W trzecim secie żadna z ekip nie potrafiła wypracować sobie przewagi większej niż dwa punkty. Ciągle z przodu byli jednak gracze trenera Daniela Plińskiego. Przy dobrym przyjęciu Timofiej Żukowski chętnie uruchamiał środkowych, a szczególnie dobrze w ofensywie czuł się Nicolas Zerba w tym fragmencie. Trefl obronił w końcówce dwie piłki setowe i doszedł z 22:24 na 24:24, ale dwie kolejne akcje przegrał i to drużyna z Nysy objęła prowadzenie w całym meczu.

A w czwartej odsłonie znów doszło do zaciętej końcówki, choć początkowo z przodu były Gdańskie Lwy, ale w środkowej fazie seta ekipa Igora Juricicia zaczęła popełniać coraz więcej błędów w ofensywie i straciła minimalną przewagę. Na dwa punkty oddaliła się Stal. Jednak ponownie doszło do gry na przewagi i ponownie zwycięsko wyszli z niej gracze znad Nysy Kłodzkiej. Wygrali 26:24 i cały mecz za trzy punkty, co w kontekście walki o miejsce w play-offach jest bardzo cenne.

Barkom Lwów Resovia Rzeszów 3:1 (19:25, 25:20, 25:18, 25:22)

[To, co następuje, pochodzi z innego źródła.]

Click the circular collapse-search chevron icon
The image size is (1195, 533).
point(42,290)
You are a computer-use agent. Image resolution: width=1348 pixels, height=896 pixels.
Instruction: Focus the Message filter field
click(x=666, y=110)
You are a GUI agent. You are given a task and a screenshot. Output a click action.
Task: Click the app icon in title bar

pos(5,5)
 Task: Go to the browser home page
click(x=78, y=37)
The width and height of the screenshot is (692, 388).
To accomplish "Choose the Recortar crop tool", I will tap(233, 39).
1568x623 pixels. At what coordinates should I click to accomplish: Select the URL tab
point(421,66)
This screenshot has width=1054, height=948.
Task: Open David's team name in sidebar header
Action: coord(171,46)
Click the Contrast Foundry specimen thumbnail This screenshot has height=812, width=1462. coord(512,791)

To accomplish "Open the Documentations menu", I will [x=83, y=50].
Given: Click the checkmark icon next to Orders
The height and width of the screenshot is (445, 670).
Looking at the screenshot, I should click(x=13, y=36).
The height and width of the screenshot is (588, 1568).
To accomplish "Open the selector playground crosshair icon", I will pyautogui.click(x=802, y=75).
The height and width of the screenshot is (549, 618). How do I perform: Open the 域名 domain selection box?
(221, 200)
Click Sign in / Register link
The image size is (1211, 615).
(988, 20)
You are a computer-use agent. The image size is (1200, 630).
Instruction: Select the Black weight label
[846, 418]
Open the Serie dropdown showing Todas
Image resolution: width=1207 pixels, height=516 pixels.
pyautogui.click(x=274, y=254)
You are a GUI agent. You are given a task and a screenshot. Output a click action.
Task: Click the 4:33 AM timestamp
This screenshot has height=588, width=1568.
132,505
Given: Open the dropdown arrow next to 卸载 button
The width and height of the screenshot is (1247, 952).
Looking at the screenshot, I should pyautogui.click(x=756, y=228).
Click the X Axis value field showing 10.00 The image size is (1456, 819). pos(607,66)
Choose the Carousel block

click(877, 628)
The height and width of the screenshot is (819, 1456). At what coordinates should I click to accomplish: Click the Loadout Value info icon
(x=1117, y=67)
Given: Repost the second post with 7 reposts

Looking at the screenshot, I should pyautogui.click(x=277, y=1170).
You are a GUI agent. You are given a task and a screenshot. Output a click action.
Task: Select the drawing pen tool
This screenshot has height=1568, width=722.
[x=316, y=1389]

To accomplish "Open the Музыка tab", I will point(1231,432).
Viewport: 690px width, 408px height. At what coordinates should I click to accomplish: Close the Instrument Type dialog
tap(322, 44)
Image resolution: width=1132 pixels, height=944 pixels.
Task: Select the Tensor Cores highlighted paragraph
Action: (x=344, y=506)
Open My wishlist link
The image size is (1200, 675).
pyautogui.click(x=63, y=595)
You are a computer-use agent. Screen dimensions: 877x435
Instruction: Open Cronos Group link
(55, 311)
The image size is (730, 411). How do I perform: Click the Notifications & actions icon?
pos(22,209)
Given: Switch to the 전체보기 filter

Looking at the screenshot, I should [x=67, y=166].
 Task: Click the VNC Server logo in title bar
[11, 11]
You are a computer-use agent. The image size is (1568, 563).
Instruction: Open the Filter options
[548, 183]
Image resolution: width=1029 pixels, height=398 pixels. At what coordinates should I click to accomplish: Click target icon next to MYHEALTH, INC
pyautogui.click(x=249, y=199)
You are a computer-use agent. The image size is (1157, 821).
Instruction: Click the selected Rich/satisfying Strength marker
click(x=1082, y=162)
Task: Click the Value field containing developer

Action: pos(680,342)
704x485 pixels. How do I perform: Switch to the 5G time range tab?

Kto zagrywa, ten wygrywa. Tym zdaniem można podsumować premierową odsłonę meczu w Wieluniu. Faworyzowana Resovia od samego początku nie zwalniała ręki w polu serwisowym i szybko wyszła na prowadzenie. Kolejne punkty z zagrywki powiększały przewagę gości, która po asie Yacine Louatiego wynosiła już cztery „oczka” (15:11). Gracze z Rzeszowa serwisem w pierwszym secie zdobyli łącznie pięć punków. Barkom z kolei w tym elemencie nie miał czym się pochwalić, popełniając aż siedem błędów. Podopieczni Giampaolo Medei kontrolowali przebieg rywalizacji, a w końcówce potwierdzili dobrą dyspozycję, wygrywając odsłonę do 19. Kropkę nad „i” atakiem postawił Jakub Kochanowski.

W drugiej partii role się odwróciły. Podrażnieni gospodarze fantastycznie rozpoczęli seta, popisując się dobrą grą w obronie i mocnymi atakami. Gdy do tego Barkom dołożył element zagrywki, tablica wyników pokazała 8:2 dla ukraińskiej drużyny. Resovia miała jeden główny problem i był nim atak. Rzeszowianie nie kończyli swoich uderzeń, popełniali błędy, a lider ofensywy Stephen Boyer w tym meczu był niemal niewidoczny na boisku. Resovia męczyła się w ofensywie, lecz mimo swoich problemów krok po kroku odrabiała straty do rywali. Atutem gry gości znów była zagrywka i zdobywcy Pucharu CEV przy stanie 17:17 doprowadzili do remisu. Rzeszowianie byli o krok od wyjścia na prowadzenie, lecz Barkom przerwał dobrą passę rywali. Lwowianie aktywnie pracowali w obronie, w ataku nie zawodził Vasyl Tupchii, a na zagrywce błyszczał Mousse Gueye. Końcówka była popisem gospodarzy, którzy triumfowali 25:20.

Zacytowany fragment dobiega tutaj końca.